By Samarth Saxena
As a lawyer practising in Indian courts, one is often asked almost regularly, “How long before the decree is enforced?”. To that question, the standard answer is, “I do not know”. Instances of the Indian courts sympathising with the difficulties faced by a decree-holder in reaping the fruits of the litigation are abundant; these date as far back as 1872, in General Manager of the Raj Durbhunga v. Coomar Ramaput Sing, and recently (earlier this year), in Air Liquide Deutschland GmbH v. Goyal MG Gases (P) Ltd.
The government, in its zeal to simplify doing business in the country, has pursued various steps, one of which is improving the alternate dispute resolution mechanism. A faster resolution of disputes rightly fosters a healthier business environment. Thus, since 2015, the Arbitration Act, 1996 has seen frequent amendments. They do not however, address the most important aspect—enforcement. Enforcement is eventually conducted under the execution mechanism provided for decrees under the Code of Civil Procedure, 1908. The anomaly then is stark: An award, even if pronounced within the timelines stipulated under the 1996 Act, languishes in the courts awaiting enforcemen, defeating the very purpose of a law to speed up resolution of disputes
Although India has entered its amrit kaal, with respect to the ease of investment, such ambitions can’t be meaningfully achieved if, after successfully surviving a hard and long litigious battle, or post arduous and time-consuming negotiations, an investor is not able to enjoy the fruits of such labour. Such an investor would in fact see this as a failing on part of the state machinery, including the courts, on providing adequate protective support.
Pertinently, the Supreme Court in Shub Karan Bubna v. Sita Saran Bubna had suggested that the Law Commission should consider moving away from separate execution proceedings altogether and instead implement a continuous civil dispute resolution process. Since this was not implemented, in Rahul S. Shah v. Jinendra Kumar Gandhi, the Supreme Court issued several directions to “end the unnecessary ordeal of litigation faced by parties awaiting fruits of decree”. Importantly, now, the executing courts are to dispose of all execution proceedings within six months from the date of filing, which can only be extended by recording reasons for delay. This, however, does not address the underlying epidemic.
India is the sixth largest economy in the world after USA, China, Japan, Germany and the United Kingdom. Having said that, its civil justice system still ranks at an abysmal 110 out of 139 nations.

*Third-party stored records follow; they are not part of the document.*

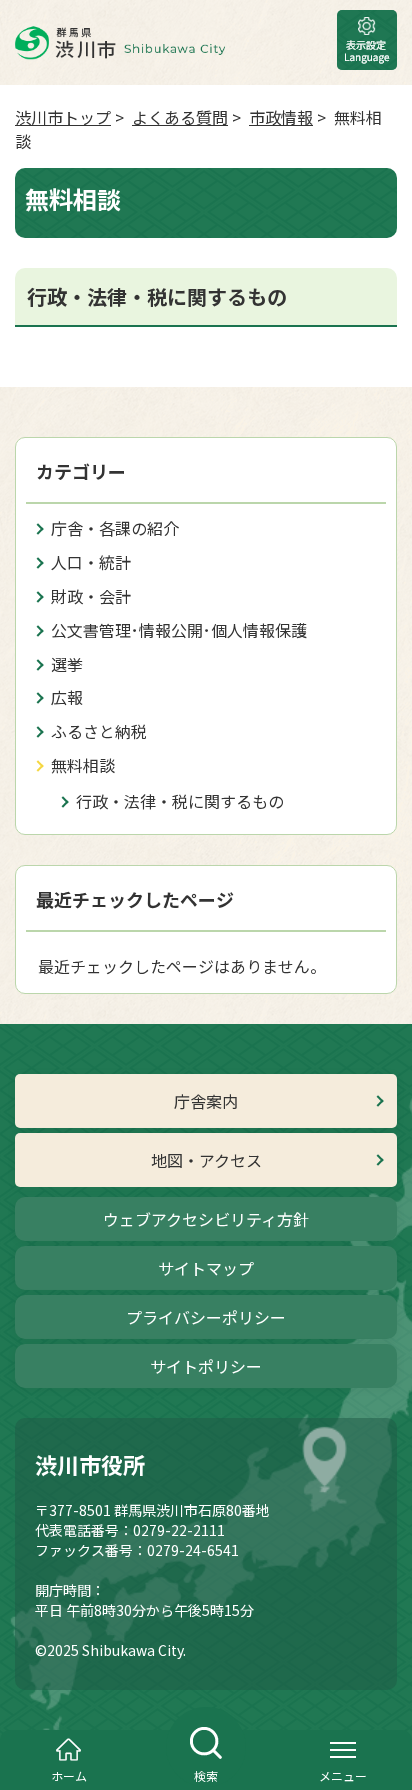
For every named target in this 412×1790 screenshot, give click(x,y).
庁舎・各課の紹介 (115, 528)
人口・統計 (91, 562)
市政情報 (281, 117)
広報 (67, 697)
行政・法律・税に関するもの (180, 801)
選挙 (67, 664)
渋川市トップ (63, 117)
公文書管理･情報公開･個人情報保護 (179, 630)
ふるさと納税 (99, 731)
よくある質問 (180, 117)
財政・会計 (91, 596)
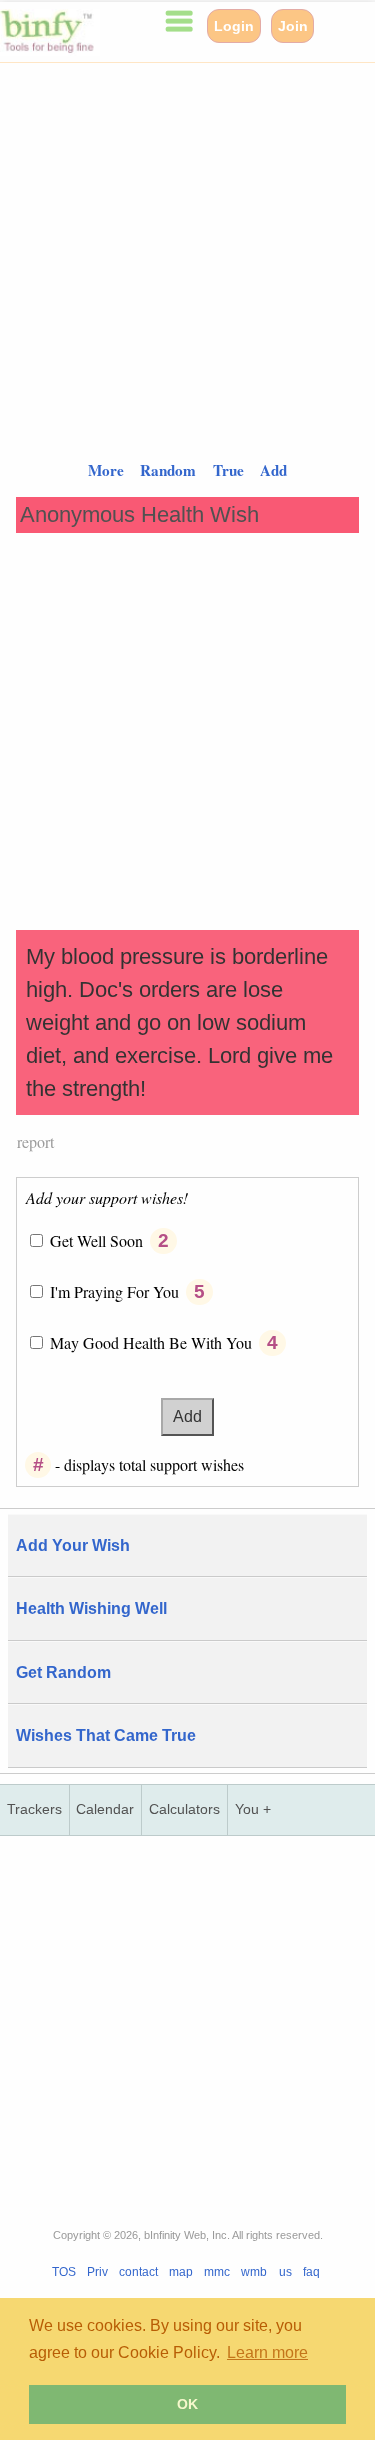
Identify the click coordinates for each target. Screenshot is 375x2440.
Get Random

The problems that mar the judiciary are not at all difficult to narrate. These include an overworked and understaffed judicial machinery, lack of state support, inadequate court/judicial infrastructure, antiquated laws and an unwillingness on the part of stakeholders to change with times. These problems translate into long winded court hearings, adjournments, frequent objections by judgement-debtors, delayed disclosure of assets, never-ending appeals, non-inclination of the courts to resort to penal measures, cumbersome procedural road blocks, resistance to use newer technologies and to generally move on with times.

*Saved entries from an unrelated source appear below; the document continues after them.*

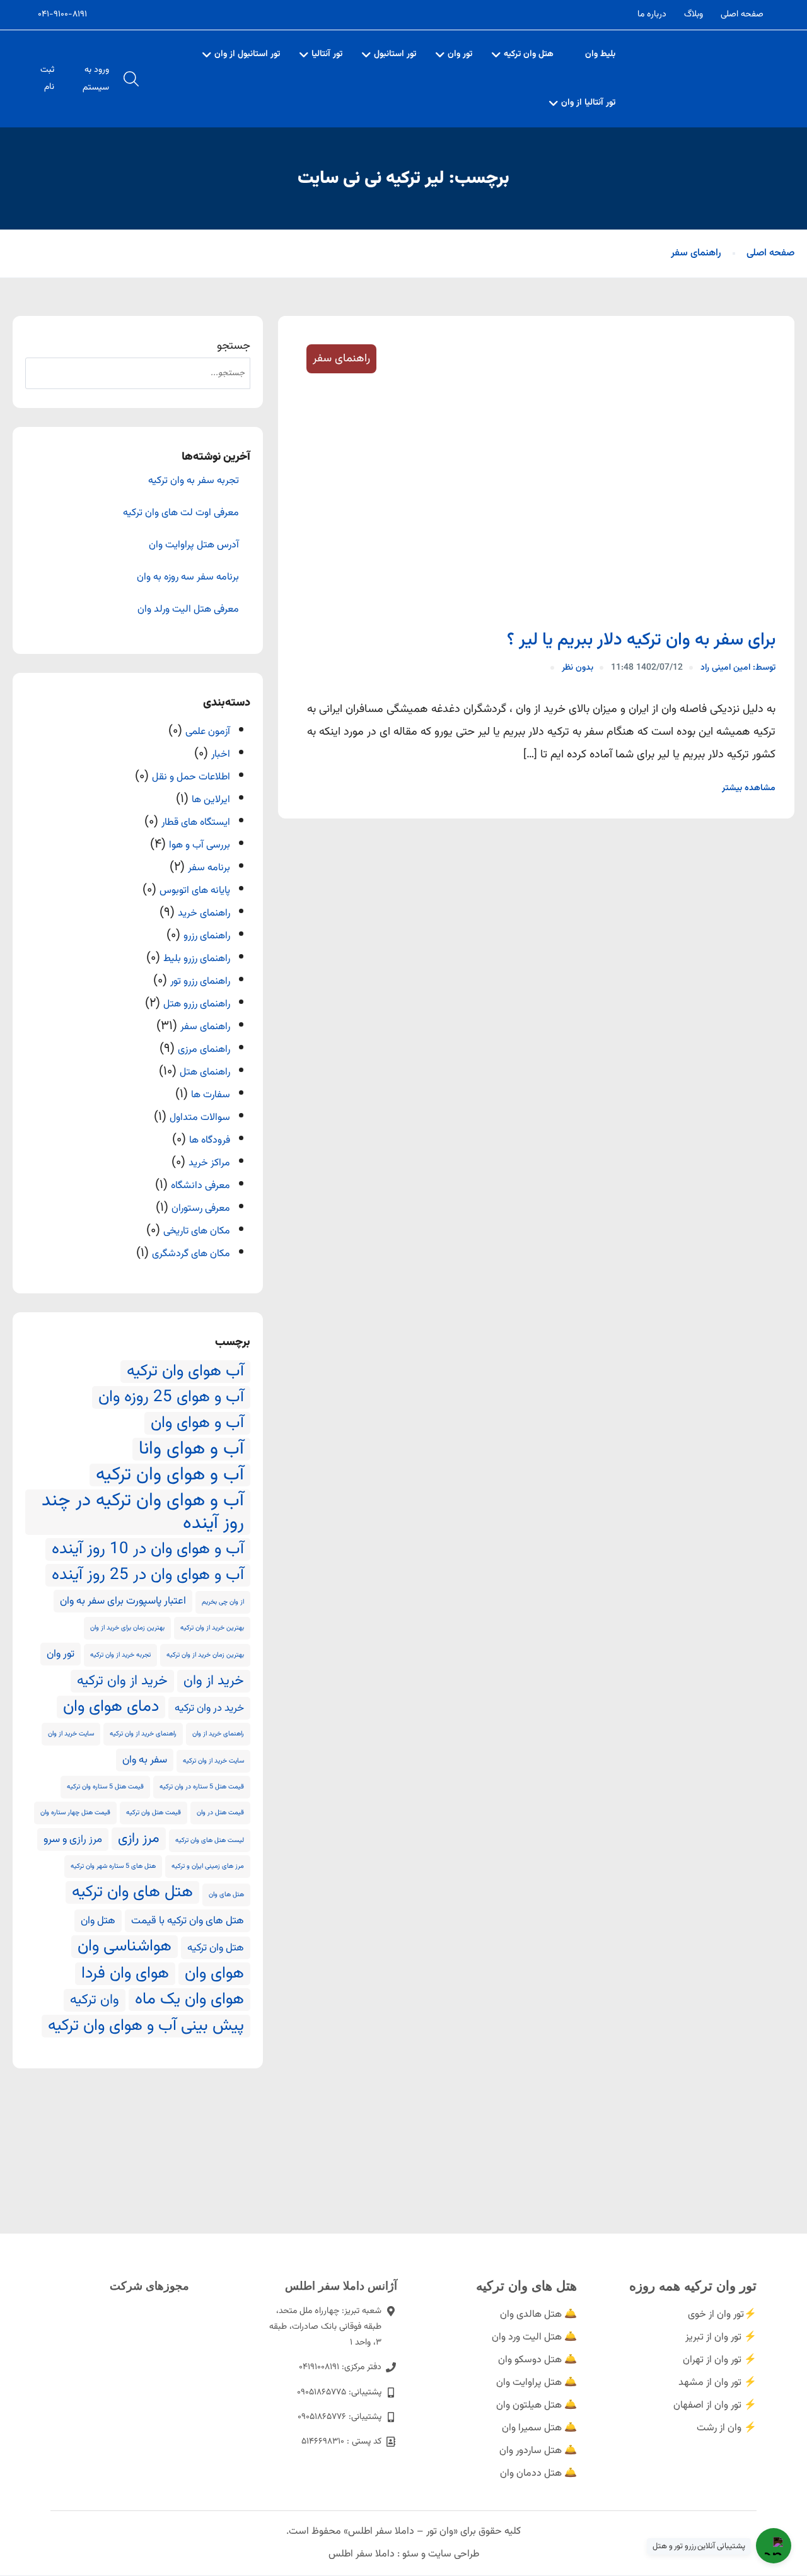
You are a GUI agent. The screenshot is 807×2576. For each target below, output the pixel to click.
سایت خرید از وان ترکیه (213, 1761)
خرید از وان (213, 1681)
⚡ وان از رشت (727, 2428)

Investors do not suffer from any illusions; they recognise that disputes in business are a given. What they want is protection of investment. Indian courts and the government have done precious little to address this concern of investors. In a recent address, Justice DY Chandrachud said, “Court is yet another service which is provided by the State to all its citizens”. It is about time that the gGovernment and judiciary wake up to the reality—that there is a deficiency in providing this service.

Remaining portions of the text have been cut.